Jesus aproveita para dar uma de Suas lições, quase com ironia: "se podes? ... Mas tudo é possível àquele que crê".

O pai não se descoroçoa: humilde reconhece que ele crê no poder de Jesus, mas também confessa que sua fé não é das maiores; pede Lhe, pois, que ajude sua falta de fé, realizando a cura do filho.

Nesse ponto, a aglomeração dos curiosos passantes crescia, e Jesus ordena com autoridade (egô epistássô soi) que o espírito se retire e não mais volte a importunar o menino. A obediência foi imediata, mas não devido às "palavras" de Jesus, e sim ao poder magnético altíssimo, cujo impacto vibratório o espírito já havia sentido desde o momento em que Lhe chegara à presença.

O desligamento foi feito com violência e o menino, gritando, teve outra convulsão e caiu ao chão desacordado.

O povo, apavorado e palpiteiro como sempre, murmurava entre si: "morreu". O Mestre não dá ouvidos ao desânimo: abaixa-Se, segura a mão do menino e o desperta: com toda a naturalidade, ele se levanta, e Jesus o restitui sadio a seu pai.

Na última frase de Marcos há uma observação a fazer: os verbos egeírô e anístêmi são traduzidos com frequência nas edições correntes, ambos como "ressuscitar". Ora, não é possível entender-se aqui: " Jesus o tomou pela mão e o ressuscitou e ele ressuscitou-se", o que seria absurdo. Em trechos desse tipo, este e outros, é que percebemos o sentido real que era atribuído a esses verbos, e neles baseamos nossa tradução constante de egeírô = despertar, e anístêmi = levantar-se (cfr. vol. 3).

Outra lição de profundo interesse para aqueles que gostam de mergulhar mais fundo, além das palavras do texto.

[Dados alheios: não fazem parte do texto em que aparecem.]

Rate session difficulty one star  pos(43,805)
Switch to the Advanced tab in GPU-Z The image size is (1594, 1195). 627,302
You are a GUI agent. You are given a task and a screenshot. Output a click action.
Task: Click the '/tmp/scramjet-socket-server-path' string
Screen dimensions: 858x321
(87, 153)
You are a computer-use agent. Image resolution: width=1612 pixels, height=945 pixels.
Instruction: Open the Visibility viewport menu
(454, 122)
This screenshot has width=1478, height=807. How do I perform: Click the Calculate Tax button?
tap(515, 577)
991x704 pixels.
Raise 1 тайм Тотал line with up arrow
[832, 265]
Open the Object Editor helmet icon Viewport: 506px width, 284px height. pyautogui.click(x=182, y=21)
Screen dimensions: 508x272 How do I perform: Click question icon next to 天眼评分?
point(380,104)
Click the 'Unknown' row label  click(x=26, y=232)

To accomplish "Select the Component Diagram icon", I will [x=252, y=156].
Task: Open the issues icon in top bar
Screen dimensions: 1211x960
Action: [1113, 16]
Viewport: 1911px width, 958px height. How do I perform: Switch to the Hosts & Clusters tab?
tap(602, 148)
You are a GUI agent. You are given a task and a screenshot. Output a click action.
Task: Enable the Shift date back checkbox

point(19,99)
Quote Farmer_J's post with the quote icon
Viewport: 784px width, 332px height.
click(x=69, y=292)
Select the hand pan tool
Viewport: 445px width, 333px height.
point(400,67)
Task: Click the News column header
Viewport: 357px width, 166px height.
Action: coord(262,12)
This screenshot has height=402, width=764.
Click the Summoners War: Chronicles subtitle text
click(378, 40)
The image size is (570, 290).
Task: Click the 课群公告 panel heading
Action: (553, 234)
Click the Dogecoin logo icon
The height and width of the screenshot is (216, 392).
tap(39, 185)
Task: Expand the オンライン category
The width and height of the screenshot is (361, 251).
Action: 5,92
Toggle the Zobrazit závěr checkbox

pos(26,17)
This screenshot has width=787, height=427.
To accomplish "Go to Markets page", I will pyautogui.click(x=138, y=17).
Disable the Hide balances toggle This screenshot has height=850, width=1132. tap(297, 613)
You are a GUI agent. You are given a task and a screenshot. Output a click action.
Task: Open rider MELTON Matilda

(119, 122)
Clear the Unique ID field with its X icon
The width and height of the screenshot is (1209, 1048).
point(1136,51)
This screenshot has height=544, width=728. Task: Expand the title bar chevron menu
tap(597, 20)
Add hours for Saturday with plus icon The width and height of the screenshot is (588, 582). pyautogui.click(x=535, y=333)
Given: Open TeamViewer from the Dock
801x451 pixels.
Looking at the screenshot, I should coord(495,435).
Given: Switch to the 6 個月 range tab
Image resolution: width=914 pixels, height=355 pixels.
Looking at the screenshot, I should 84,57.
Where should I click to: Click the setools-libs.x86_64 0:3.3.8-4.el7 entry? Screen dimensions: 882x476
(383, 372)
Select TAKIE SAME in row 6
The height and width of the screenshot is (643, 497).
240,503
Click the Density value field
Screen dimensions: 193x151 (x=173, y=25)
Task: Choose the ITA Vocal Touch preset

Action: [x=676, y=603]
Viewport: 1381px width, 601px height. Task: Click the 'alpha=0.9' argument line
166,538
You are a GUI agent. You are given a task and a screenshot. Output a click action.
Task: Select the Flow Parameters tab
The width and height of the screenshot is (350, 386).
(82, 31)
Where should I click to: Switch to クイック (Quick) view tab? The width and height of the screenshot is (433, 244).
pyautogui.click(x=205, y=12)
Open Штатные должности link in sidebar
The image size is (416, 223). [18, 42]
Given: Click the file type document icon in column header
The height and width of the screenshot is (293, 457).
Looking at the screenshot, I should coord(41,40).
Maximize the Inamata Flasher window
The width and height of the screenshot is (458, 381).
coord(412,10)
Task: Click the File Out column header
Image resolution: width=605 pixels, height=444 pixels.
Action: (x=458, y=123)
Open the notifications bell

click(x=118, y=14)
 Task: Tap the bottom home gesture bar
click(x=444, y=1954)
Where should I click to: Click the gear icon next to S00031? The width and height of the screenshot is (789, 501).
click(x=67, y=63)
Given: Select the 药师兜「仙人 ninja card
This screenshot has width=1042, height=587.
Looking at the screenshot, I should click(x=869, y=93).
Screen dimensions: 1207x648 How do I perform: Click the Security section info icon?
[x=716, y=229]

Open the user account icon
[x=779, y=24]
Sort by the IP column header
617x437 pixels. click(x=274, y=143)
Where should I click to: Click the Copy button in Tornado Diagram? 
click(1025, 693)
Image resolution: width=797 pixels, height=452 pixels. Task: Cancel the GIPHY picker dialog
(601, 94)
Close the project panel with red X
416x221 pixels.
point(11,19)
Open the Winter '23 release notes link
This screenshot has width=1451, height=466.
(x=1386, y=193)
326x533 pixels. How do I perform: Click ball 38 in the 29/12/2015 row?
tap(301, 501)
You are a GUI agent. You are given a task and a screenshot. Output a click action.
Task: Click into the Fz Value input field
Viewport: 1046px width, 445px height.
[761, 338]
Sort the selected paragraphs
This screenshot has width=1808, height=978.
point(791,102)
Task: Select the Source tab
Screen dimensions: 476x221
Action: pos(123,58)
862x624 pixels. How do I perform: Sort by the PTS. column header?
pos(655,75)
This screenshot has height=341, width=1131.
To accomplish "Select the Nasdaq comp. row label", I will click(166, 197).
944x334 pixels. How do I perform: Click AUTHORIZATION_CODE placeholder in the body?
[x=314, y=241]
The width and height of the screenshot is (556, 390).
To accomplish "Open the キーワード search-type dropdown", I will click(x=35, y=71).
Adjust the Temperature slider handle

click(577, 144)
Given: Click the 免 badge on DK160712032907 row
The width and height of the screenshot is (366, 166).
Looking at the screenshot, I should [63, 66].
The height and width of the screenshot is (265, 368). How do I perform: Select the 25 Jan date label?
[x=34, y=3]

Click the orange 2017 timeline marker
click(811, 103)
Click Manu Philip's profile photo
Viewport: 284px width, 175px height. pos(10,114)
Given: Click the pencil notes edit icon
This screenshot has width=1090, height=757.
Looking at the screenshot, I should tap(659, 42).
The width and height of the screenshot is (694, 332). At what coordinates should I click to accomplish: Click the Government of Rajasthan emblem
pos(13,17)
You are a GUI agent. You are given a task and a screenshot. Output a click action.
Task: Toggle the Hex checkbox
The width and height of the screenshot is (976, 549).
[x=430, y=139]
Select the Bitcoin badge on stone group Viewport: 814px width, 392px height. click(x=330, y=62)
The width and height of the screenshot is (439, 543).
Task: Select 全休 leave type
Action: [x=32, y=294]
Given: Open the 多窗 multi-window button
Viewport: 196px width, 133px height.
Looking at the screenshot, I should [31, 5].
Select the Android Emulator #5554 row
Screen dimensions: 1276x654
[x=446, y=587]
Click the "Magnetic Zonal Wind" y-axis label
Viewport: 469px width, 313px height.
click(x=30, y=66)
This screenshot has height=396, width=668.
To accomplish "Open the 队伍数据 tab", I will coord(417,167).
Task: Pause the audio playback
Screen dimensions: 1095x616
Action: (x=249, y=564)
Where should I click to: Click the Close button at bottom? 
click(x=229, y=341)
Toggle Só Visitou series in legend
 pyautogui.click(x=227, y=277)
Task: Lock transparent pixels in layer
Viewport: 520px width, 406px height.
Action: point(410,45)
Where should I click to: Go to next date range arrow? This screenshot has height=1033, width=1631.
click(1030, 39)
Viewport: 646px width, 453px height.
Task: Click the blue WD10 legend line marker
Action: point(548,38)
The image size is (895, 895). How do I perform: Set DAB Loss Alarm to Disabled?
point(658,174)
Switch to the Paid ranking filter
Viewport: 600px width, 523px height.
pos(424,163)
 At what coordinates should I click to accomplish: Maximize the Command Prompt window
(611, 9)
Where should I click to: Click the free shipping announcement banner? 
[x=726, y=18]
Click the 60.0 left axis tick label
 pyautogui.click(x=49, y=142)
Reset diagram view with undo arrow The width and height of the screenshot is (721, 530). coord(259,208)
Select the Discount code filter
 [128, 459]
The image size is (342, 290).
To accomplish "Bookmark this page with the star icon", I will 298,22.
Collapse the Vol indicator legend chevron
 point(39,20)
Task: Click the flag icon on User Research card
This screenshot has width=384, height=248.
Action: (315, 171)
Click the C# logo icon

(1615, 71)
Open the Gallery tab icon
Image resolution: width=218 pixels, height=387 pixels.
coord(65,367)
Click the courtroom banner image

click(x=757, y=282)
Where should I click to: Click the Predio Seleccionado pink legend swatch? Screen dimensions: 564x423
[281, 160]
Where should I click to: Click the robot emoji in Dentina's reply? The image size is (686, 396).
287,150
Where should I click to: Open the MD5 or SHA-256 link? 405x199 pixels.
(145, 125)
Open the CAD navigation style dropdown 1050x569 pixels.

O Espírito (individualidade) regressa de seu contato unificador com o Cristo Interno, "descendo do monte" da sublimidade para a planície corriqueira do cenário material. Aí reside a turbulência natural dos elementos divididos pelo egoísmo separatista, cada qual procurando sobrepor-se aos outros, na titânica luta pelo domínio ambicioso da matéria.

Ao reentrar na personagem, intelecto e emoções acham-se descontrolados pela temporária sublimação do Espírito e da Mente espiritual. O próprio intelecto, dividido em si mesmo pela dúvida, ("discípulos" versus "escribas" perscrutadores oficiais de minúcias escriturísticas e dissecadores da "letra") raciocina inseguro, entre a crença e a negação, não conseguindo dominar as emoções, que foram invadidas pelas forças antagônicas da matéria. Só o Espírito, com sua elevação e sobretudo com a fé (segurança) de seu poder divino, alcança a supremacia absoluta para apaziguar tudo.

Esta uma das interpretações cabíveis da narrativa dos evangelistas.

Há, entretanto, pormenores elucidativos para outros níveis de evolução. Quando, por exemplo, aplicamos a lição aos casos comuns da humanidade, em que as criaturas ainda não atingiram o esponsalício místico, podemos considerar o episódio como desligado do trecho anterior, consistindo numa lição isolada.

Teríamos aqui, pois, o símbolo das criaturas que são ainda presas indefesas das forças negativas do Anti-sistema.

O quadro é bem descrito. O intelecto, embora não amadurecido e ainda vacilante em sua fé ("se podes"), já aprendeu que a prece é o poder mais eficiente para ajudar a criatura em qualquer circunstância.

Por isso, ao perceber que sua personagem (seu filho único) está sofrendo os embates das paixões, decide-se a ir buscar o socorro para libertá-la das garras monstruosas e torturantes dos vícios.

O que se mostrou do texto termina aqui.